Tommy V. sends in an email saying, aren't carmakers really digging their own graves with this rush to self driving cars?
Won't carmakers like Ford and Mercedes sell fewer cars as they create their own Uber-like services?
And a BMW 3-Series might be faster than a Ford Fusion, but with driving controlled by computers And environmental conditions, there's not much need for a faster self-driving car.
Won't the only differences be the size of the car and the luxury level of the interior?
Tommy, you've hit on some of the best points of what's keeping auto makers awake at night.
I think it's time for a top five.
The top five reasons that car makers Probably dread autonomy at the same time they're developing it.
[SOUND] Number 5 is a big shift in where liability sits.
It may end up being on the carmaker's lap.
If they build a car that's driving itself often crashes.

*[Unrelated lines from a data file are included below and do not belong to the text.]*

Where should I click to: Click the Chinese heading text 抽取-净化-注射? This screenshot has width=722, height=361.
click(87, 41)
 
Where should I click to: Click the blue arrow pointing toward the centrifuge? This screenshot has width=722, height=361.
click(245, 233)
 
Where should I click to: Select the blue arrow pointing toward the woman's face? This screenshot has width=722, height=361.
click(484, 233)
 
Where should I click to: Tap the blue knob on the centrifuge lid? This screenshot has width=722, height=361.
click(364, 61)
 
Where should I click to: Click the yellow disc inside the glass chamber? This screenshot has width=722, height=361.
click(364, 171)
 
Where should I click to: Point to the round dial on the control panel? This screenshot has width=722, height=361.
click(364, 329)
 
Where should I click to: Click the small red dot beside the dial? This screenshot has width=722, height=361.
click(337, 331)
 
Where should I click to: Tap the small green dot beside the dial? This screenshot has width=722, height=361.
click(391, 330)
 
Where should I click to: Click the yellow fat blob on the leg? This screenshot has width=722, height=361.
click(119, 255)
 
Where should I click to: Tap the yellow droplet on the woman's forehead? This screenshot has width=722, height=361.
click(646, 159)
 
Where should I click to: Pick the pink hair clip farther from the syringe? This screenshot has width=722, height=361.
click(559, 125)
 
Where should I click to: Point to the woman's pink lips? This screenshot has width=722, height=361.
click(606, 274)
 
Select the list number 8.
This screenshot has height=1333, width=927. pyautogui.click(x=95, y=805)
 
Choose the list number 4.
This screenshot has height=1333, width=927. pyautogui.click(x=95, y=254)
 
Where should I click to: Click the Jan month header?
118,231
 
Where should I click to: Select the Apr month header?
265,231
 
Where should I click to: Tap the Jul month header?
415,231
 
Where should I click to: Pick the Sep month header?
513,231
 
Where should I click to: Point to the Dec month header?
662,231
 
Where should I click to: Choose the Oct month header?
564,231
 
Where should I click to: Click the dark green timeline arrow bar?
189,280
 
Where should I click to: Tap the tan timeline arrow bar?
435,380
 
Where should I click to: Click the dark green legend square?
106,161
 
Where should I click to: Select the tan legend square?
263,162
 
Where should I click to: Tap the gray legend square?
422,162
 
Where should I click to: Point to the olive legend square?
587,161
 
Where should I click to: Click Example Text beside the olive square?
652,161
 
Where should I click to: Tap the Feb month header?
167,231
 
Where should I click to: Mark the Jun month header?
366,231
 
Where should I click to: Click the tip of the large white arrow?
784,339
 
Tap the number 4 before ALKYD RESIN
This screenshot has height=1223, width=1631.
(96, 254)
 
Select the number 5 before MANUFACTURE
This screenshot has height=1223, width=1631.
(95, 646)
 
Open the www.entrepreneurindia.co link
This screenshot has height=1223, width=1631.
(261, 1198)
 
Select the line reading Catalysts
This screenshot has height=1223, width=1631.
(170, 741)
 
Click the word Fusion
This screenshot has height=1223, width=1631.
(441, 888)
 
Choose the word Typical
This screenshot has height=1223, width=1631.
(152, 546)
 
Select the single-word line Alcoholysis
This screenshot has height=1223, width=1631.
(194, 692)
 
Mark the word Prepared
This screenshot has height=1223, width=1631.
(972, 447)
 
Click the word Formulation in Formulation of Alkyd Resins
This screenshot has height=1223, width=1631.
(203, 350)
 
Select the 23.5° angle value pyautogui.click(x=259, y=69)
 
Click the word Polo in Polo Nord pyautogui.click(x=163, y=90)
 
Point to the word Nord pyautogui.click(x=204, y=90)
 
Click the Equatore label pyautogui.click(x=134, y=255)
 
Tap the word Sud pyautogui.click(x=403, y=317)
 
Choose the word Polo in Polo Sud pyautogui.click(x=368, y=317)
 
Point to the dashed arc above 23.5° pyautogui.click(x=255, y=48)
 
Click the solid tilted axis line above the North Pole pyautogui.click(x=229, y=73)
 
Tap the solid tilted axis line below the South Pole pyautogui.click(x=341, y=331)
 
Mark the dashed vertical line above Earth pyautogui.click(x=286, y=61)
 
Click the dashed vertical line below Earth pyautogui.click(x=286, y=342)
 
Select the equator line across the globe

What do I have to do with it?
I was just sitting there.
Suddenly, they're in the mix of the whole liability and lawsuit game in a very different way.
And by the way, this could also be number one on a list of nightmare scenarios for auto insurers.
This really could upend their business.
But I rank it all fairly low, because this is a long-term trend well down the road.
Number four is the first Big crash or two.
Now, let's face it, this hour five people are gonna die in car accidents in the US and scarcely get a local headline, but you better be sure the first few fatalities in self driving cars will get an enormous set of National headlines and hand wringing, because we don't cut machines the kind of slack that we cut our sloppy human selves.
And those headlines are gonna be brutal in the early years of self-driving cars that will make some mistakes.
Number three is a seismic shift in what auto brands stand for.
Performance brands today versus more pedestrian brands.
Who knows who's actually gonna look more valuable in the era of autonomy as cars kinda become more of an appliance.
Now I happen to believe that things like 0 to 60 and kinetic design and bread on the Nerdberg ring are going to seem a little silly down the road when your car is driving itself as safely and efficiently as possible per its software.
That said, for the first 20 years or so, you'll still be able to put the car in manual mode and drive it yourself.
So this isn't gonna happen overnight, but this is the kind of brand musical chairs that no car maker wants to come up chairless on when the music stops.
Number 2, and I hear from a lot of you about this one, is the potential For a big fade in our love of driving.
Now this is an interesting one because I can't tell you, how many folks I've worked with or advised on factually identifying the perfect car for them.
Only to have them at the last minute go into the showroom And buy something else because they just liked it more.
That's a big part about how cars are sold these days.
But are you going to have that kind of emotional swing and attachment, that interest in spending a little more because that car is cool, when it's more of a self-driving appliance?
Before we get to number one, how about a reality check?
Is this even possible?
Just about every car maker in the world right now has put themselves on the hook to deliver a highly self-driving car by 2020 or 2021.
That's like the day after tomorrow in automotive terms.
They better put on another pot of coffee, cuz they are in the middle of the biggest engineering moonshot in automotive history.
The number one aspect of autonomy that I think's keeping car makers awake is the very real prospect of simply selling fewer cars.
Let's face it, even the ultimate driving machine is really the ultimate parking machine.
The average car spends 4 or 5% of its life on Earth actually moving.
The rest of the time It's parked doing nothing, this is insane.
Autonomy shows real promise to have cars doing more work each day.
They can do work on their own perhaps, they can drive people around who otherwise couldn't drive.
They can take part in interesting ride share scenarios, just ask Uber.
That leads to an almost inescapable conclusion.
The car makers are selling fewer cars in the future, and that's gonna be a seismic shift.